In the opinion piece on agritech adoption below, rewrite the stretch from "That conversation –" through "helped it solve.", substituting "sessions" for "workshops".
START Document passage
OPINION: The barrier to agritech adoption in Scotland isn’t technology – it’s time
By Steve Maclaren, Chief Operating Officer at the National Robotarium. Originally published in The Herald Business HQ on 2 April 2026.
Earlier this year , I sat in a room in Inverness with a group of potato farmers. One of them had driven four hours to be there. He wasn’t there because he was curious about robotics in the abstract. He was there because grading, roguing, and soil sampling are grinding his business down, and he wanted to know whether technology could help. What struck me most was not what he said, but what he asked for at the end. Not a robot, not a grant, not a pilot scheme. He asked for someone he could trust to tell him whether any of it would actually work on his farm before he committed a penny.
That conversation – repeated in different forms across three workshops the National Robotarium ran with Highlands and Islands Enterprise last year, covering crop and arable farmers, livestock farmers and potato growers – tells you something important about where Scotland’s agritech adoption challenge actually sits.
It is not a technology problem. The solutions exist. Vision systems for crop monitoring and disease detection. Automated grading tables. Robotic cleaning systems for livestock sheds. None of these are hypothetical. Farmers across the north of Scotland and beyond know this. Many are already adopting automation where they can. Our nation’s farming community isn’t stuck in the past, but it is, in large part, stuck in a risk calculation that no one has yet helped it solve.
END Document passage
START Records shown
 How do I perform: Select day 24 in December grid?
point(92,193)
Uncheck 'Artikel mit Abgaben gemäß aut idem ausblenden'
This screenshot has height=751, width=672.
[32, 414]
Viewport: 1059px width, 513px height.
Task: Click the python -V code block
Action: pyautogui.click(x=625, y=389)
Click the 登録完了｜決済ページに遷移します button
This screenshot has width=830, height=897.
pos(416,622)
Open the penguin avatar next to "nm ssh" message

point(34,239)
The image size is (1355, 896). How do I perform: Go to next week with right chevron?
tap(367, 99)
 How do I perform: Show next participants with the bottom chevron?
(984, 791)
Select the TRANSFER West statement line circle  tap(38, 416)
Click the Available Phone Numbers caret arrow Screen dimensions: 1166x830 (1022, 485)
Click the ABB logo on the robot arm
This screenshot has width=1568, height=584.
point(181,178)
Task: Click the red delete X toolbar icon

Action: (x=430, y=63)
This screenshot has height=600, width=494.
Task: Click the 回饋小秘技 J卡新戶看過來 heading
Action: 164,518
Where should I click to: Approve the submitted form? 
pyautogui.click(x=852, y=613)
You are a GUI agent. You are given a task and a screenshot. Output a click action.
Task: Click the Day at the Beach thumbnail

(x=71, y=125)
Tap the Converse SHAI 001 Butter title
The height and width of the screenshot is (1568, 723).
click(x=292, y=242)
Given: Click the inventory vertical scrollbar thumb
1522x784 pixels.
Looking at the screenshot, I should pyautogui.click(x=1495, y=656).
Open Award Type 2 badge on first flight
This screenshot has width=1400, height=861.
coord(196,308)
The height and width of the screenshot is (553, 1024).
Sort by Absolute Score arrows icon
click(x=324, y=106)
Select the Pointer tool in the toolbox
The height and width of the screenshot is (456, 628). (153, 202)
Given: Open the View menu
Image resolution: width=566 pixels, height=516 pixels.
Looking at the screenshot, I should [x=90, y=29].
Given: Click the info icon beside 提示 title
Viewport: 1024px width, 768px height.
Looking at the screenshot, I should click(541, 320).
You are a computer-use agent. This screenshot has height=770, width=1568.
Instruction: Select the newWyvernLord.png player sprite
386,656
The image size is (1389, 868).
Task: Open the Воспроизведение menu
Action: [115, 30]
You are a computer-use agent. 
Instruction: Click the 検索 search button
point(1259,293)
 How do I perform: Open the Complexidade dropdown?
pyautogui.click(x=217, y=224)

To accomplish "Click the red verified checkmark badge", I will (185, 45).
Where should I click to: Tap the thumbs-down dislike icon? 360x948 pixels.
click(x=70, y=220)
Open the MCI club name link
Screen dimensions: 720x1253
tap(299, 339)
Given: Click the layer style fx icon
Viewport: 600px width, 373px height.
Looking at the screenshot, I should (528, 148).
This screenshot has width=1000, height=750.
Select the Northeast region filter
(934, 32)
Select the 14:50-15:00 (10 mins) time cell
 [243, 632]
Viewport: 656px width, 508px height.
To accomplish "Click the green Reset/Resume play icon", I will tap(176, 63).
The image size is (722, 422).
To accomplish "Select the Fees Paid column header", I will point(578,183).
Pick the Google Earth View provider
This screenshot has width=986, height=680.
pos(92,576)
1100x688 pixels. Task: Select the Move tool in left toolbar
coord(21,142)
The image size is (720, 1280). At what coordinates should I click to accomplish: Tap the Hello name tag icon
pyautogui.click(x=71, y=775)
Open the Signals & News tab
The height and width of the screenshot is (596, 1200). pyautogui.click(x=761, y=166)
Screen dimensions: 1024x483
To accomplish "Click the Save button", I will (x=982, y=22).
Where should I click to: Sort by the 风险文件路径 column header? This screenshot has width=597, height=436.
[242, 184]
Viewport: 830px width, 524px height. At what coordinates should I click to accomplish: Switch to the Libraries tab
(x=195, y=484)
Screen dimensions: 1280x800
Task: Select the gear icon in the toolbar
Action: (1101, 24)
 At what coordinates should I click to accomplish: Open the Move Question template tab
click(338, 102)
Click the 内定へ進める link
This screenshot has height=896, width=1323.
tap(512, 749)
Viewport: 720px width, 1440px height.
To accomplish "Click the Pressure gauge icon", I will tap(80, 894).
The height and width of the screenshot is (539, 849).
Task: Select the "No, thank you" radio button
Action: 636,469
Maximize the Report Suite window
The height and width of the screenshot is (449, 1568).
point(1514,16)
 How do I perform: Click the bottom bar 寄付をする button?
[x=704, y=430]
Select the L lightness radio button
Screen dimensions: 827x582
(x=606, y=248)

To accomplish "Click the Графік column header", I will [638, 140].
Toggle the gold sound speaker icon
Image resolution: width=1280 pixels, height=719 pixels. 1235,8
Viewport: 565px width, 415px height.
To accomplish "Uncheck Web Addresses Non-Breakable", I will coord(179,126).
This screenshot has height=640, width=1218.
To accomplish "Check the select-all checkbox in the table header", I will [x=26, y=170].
END Records shown
Exercise output:
That conversation – repeated in different forms across three sessions the National Robotarium ran with Highlands and Islands Enterprise last year, covering crop and arable farmers, livestock farmers and potato growers – tells you something important about where Scotland’s agritech adoption challenge actually sits.
It is not a technology problem. The solutions exist. Vision systems for crop monitoring and disease detection. Automated grading tables. Robotic cleaning systems for livestock sheds. None of these are hypothetical. Farmers across the north of Scotland and beyond know this. Many are already adopting automation where they can. Our nation’s farming community isn’t stuck in the past, but it is, in large part, stuck in a risk calculation that no one has yet helped it solve.